● **ACTIVITIES**:
a - Answer these questions from the passage on malaria and mosquito host-seeking behavior:
(i) In which mosquito species was the pattern of down and up regulation in host-seeking observed?
(ii) What was used to stimulate the mosquito immune response?
(iii) Up to how many days after the challenge did the dead bacteria alter host-seeking behavior?
b - Pick up the passage on malaria and mosquito host-seeking behavior after its last sentence and continue it.

More recent work has certainly complicated this “manipulation story” in malaria mosquitoes.  While conducting experiments on the effect of malaria infection on host-seeking behaviour in the Thomas/Read group, we noticed something odd. We observed the previously reported pattern of down and up regulation in host-seeking in Anopheles stephensi mosquitoes infected with a rodent malaria. However, when we dissected our infected group we found that some of these females were not successfully infected.  This group of mosquitoes which had been exposed to parasites, but not infected behaved the same way as mosquitoes with parasites inside of them.

If parasites were actively causing changes in host behaviour, how were they doing it without being present?  We had “manipulation without the parasite”.

The role of immune challenge

This lead to more experiments demonstrating the mosquito’s own immune response seemed to be involved in regulating these changes in host-seeking behaviour. We used heat-killed E. coli bacteria to stimulate the mosquito immune response. By working with dead bacteria, instead of live parasites, we were able to further investigate how the mosquito immune response might alter behaviour separate from any active manipulation on the part of the parasite.

Similar work was conducted by Ahmed and Hurd in 2006 to unravel the relative contribution of parasite and host to apoptosis in the ovary and reduced fecundity following infection. Surprisingly, not only does this challenge of dead bacteria alter mosquito host-seeking behaviour many days after the challenge (up to 16 days!), it also creates the same pattern as we observe when malaria parasites infect the mosquito.

● **DATASET ENTRIES**:
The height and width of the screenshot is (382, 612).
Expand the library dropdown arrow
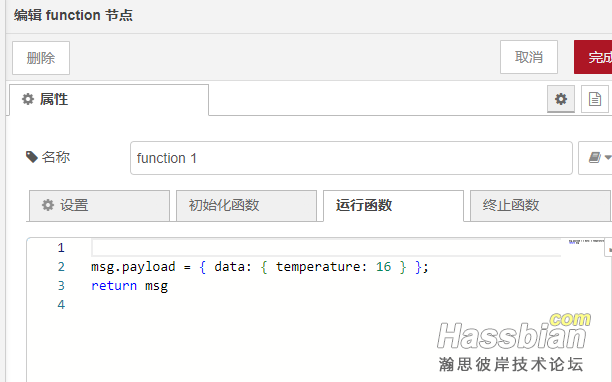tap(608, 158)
==
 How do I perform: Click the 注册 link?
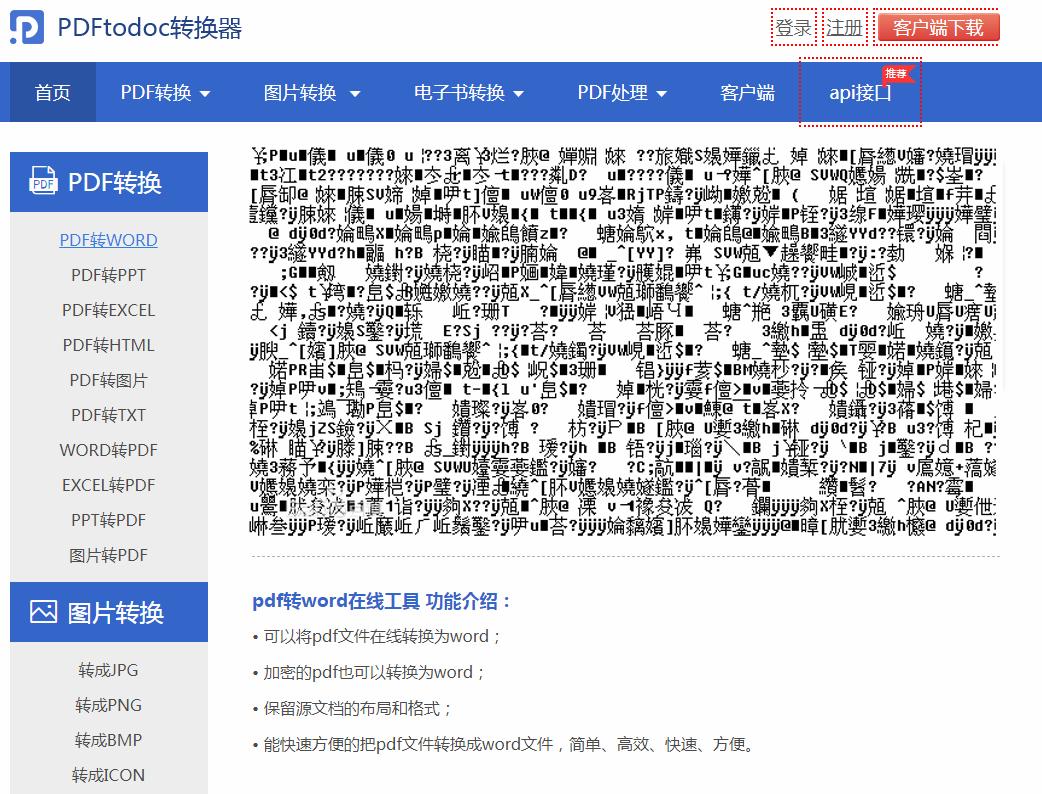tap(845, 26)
==
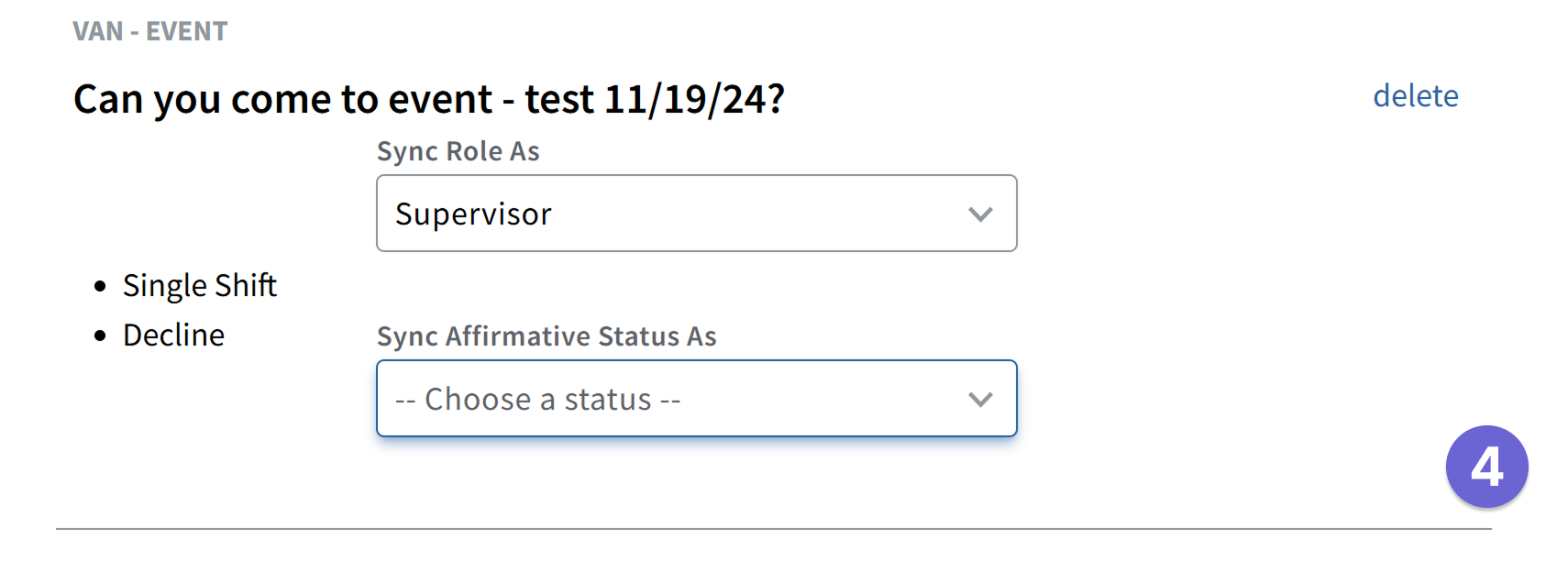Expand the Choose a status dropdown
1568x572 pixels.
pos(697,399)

● **RESULTS BY TASK**:
a -
(i) Anopheles stephensi
(ii) Heat-killed E. coli bacteria
(iii) Up to 16 days

b -
Insulin signalling patterns

With collaborators in Luckhart group, we most recently reported a potential mechanism for explaining how immune responses triggered in the mosquito midgut might alter host-seeking behaviour. When females were challenged with heat-killed E. coli we observed changes in insulin signalling over a similar timing that we had observed changes in behaviour. These changes in insulin signalling were functionally linked to changes in mosquito feeding behaviour. Excitingly, these same insulin signalling patterns were also observed when we challenged mosquitoes with human malaria parasites. So are malaria parasites manipulating mosquito insulin signalling to increase transmission?

Maybe. The story continues to grow. We now also know that heat-killed E. coli is only able to do this trick when it is delivered to the mosquito in close association with a bloodmeal. We do not observe behavioural alteration with immune challenge alone or after the bloodmeal. This suggests that changes in behaviour we associate with malaria infection depend on an interaction between blood feeding and immune challenge.

Further, we see that these changes are dose specific.  The bigger the immune challenge the more dramatic the changes in behaviour. This second result suggests that changes in mosquito host-seeking behaviour associated with malaria infection may be the product of trade-offs or physiological constraints imposed on mosquitoes when infectious parasites in the bloodmeal trigger the immune response.

While we are just beginning to uncover the dance between malaria parasites and their vectors it seems that no matter who is leading, the steps are more complex than we first believed. Also, if there is any subset of mosquitoes which we must understand, it is this small group of infected females which are responsible for transmission. With these changes in behaviour specific to this key group and potentially dramatically increasing transmission, it appears a routine worth learning.